EzPresto

Describes how to identify and debug issues for EzPresto .

Cannot create Iceberg connections with hadoop catalog type from the UI

HPE Ezmeral Unified Analytics Software supports Iceberg connections with the hadoop catalog type. However, you cannot create the Iceberg connection through the HPE Ezmeral Unified Analytics Software UI. You must create the connection from the command line using a curl command with a JSON configuration that calls the EzPresto backend API to create the data source connection.

You can create Iceberg connections (with hadoop catalog type) to the following types of storage:
  • HPE Ezmeral Data Fabric Object Store
  • HPE Ezmeral Data Fabric File Store
  • Local or mounted file system that is locally accessible
To create an Iceberg connection with catalog type hadoop:
  1. Create a JSON configuration for your storage type, replacing all values in angle brackets (<>) with values for your environment.

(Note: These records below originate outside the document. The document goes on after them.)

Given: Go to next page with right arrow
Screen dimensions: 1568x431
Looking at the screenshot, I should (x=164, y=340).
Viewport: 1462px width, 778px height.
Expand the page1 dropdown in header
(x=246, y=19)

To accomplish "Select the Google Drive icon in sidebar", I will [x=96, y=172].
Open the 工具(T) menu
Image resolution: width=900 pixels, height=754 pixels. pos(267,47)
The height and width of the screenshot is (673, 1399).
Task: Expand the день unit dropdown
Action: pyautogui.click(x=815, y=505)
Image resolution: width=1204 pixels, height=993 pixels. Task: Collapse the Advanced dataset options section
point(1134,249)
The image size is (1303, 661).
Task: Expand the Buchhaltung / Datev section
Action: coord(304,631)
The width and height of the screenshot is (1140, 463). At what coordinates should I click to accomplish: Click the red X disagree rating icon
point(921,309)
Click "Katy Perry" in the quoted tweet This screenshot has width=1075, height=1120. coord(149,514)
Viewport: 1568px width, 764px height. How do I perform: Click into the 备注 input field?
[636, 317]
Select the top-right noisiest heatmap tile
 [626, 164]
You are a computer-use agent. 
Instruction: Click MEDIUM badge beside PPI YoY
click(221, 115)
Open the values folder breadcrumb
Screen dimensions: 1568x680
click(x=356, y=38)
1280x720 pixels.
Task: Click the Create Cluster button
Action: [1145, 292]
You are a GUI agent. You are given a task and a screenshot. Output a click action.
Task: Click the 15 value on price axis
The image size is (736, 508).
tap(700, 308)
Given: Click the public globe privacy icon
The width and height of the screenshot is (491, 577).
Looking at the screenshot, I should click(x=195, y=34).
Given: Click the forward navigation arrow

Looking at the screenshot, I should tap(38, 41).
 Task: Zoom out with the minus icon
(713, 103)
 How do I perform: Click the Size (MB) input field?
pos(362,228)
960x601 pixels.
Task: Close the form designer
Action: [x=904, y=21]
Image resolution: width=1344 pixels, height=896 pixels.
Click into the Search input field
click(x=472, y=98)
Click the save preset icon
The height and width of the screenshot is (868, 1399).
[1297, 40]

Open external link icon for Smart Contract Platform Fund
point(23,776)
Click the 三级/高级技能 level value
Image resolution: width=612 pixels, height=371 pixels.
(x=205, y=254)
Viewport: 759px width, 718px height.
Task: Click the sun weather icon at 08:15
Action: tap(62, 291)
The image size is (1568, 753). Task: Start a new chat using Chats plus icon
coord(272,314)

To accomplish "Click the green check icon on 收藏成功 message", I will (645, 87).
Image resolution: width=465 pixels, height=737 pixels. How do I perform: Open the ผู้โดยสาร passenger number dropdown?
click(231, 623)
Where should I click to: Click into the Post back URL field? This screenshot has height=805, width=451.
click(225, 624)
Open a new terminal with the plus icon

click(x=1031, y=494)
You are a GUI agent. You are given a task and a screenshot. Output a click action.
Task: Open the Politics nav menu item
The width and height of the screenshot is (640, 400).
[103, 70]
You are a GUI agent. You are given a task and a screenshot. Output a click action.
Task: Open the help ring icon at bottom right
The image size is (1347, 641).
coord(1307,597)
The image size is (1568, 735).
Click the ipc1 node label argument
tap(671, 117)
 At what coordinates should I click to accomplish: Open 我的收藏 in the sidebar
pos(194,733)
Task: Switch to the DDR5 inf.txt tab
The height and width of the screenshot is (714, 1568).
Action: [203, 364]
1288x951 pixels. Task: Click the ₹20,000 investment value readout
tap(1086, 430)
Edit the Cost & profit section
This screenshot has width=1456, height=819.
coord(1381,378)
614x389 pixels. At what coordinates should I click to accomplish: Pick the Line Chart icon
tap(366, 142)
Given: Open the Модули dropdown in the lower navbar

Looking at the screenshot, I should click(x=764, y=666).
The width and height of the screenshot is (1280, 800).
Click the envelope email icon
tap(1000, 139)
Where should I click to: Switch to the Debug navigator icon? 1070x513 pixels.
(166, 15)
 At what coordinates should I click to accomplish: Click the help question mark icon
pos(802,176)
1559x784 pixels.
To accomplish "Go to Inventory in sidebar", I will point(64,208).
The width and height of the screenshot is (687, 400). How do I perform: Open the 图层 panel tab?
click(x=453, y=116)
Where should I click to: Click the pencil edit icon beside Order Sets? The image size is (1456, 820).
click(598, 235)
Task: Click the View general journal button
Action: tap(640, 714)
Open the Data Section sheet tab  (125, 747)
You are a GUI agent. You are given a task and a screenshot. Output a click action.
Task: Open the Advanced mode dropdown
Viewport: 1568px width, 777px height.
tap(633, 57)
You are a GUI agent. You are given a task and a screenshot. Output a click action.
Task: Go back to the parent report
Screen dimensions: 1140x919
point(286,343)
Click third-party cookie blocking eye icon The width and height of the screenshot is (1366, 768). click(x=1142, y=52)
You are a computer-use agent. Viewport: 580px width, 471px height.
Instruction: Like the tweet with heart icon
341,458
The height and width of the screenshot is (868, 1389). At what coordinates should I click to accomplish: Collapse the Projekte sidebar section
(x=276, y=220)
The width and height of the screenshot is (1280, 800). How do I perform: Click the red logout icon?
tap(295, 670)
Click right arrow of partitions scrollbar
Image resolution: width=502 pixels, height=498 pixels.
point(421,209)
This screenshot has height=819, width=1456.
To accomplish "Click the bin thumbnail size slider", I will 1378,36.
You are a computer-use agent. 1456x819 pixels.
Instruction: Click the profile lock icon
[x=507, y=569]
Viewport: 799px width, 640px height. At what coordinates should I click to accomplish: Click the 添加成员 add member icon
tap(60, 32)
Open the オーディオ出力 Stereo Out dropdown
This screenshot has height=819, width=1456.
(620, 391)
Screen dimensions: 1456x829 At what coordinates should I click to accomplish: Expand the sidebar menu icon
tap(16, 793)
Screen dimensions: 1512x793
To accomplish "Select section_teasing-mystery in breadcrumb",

The following sections provide JSON configurations for each storage type:
    HPE Ezmeral Data Fabric Object Store
    {
        "catalogName": "<catalog_name>",
        "connectorName": "iceberg",
        "properties": {
            "iceberg.catalog.type": "hadoop",
            "iceberg.catalog.warehouse": "<S3 Warehouse Location>",
            "iceberg.catalog.cached-catalog-num": "10",
            "hive.s3.aws-access-key": "<S3 Access key>",
            "hive.s3.aws-secret-key": "<S3 Secret Key>",
            "hive.s3.endpoint": "<S3 End Point>",
            "hive.s3.path-style-access": true,
            "hive.s3.ssl.enabled": false
        }
    }
    HPE Ezmeral Data Fabric File Store
    {
      "catalogName": "<catalog_name>",
      "connectorName": "iceberg",
      "properties": {
        "iceberg.catalog.type": "hadoop",
        "hive.hdfs.authentication.type": "MAPRSASL",
        "df.cluster.details": "<DF Cluster Details>",
        "hive.hdfs.df.ticket":"<DF Cluster Ticker Details>",
        "iceberg.catalog.warehouse": "<MAPR FS Warehouse Location>"
      },
      "fileProperties": {
        "iceberg.hadoop.config.resources": [
          "PGNvbmZpZ3VyYXRpb24+CiAgICA8cHJvcGVydHk+CiAgICAgICAgPG5hbWU+ZnMubWFwcmZzLmltcGw8L25hbWU+CiAgICAgICAgPHZhbHVlPmNvbS5tYXByLmZzLk1hcFJGaWxlU3lzdGVtPC92YWx1ZT4KICAgIDwvcHJvcGVydHk+CjwvY29uZmlndXJhdGlvbj4="
        ]
      }
    }
    Local or mounted file system that is locally accessible
    {
        "catalogName": "<catalog_name>",
        "connectorName": "iceberg",
        "properties": {
            "iceberg.catalog.type": "hadoop",
            "iceberg.catalog.warehouse": "<Locally Mounted Warehouse Location>"
        }
    }
  2. Run the following curl command from any machine that can access the Unified Analytics cluster endpoint (https://<your-ua-cluster-domain>.com/v1/catalog):
    curl -u <username>:<password> --location '<EZPresto End Point>/v1/catalog' --header 'Content-Type: application/json' --insecure --data '<JSON DATA>'
    
    //<username>:<password> (Replace with your Unified Analytics username and password.)
    //<EzPresto End Point> (Go to Tools & Frameworks > Data Engineering > EzPresto to get the endpoint URL.)
    //<JSON DATA> (Use the JSON configuration from step 1.)
    IMPORTANT
    On a Unified Analytics 1.5.2 cluster, you must include a refresh token instead of a password. For example:
    curl -u <username>:<refresh_token> --location '<EZPresto End Point>/v1/catalog' --header 'Content-Type: application/json' --insecure --data '<JSON DATA>'
    To generate a refresh token, go to the following URL in an incognito browser:
    https://token-service.<your-ua-cluster-domain>/refresh-token-download
    When prompted, enter your Unified Analytics credentials. A refresh-token.txt file automatically downloads. This file contains the refresh token that you use when you run the curl command.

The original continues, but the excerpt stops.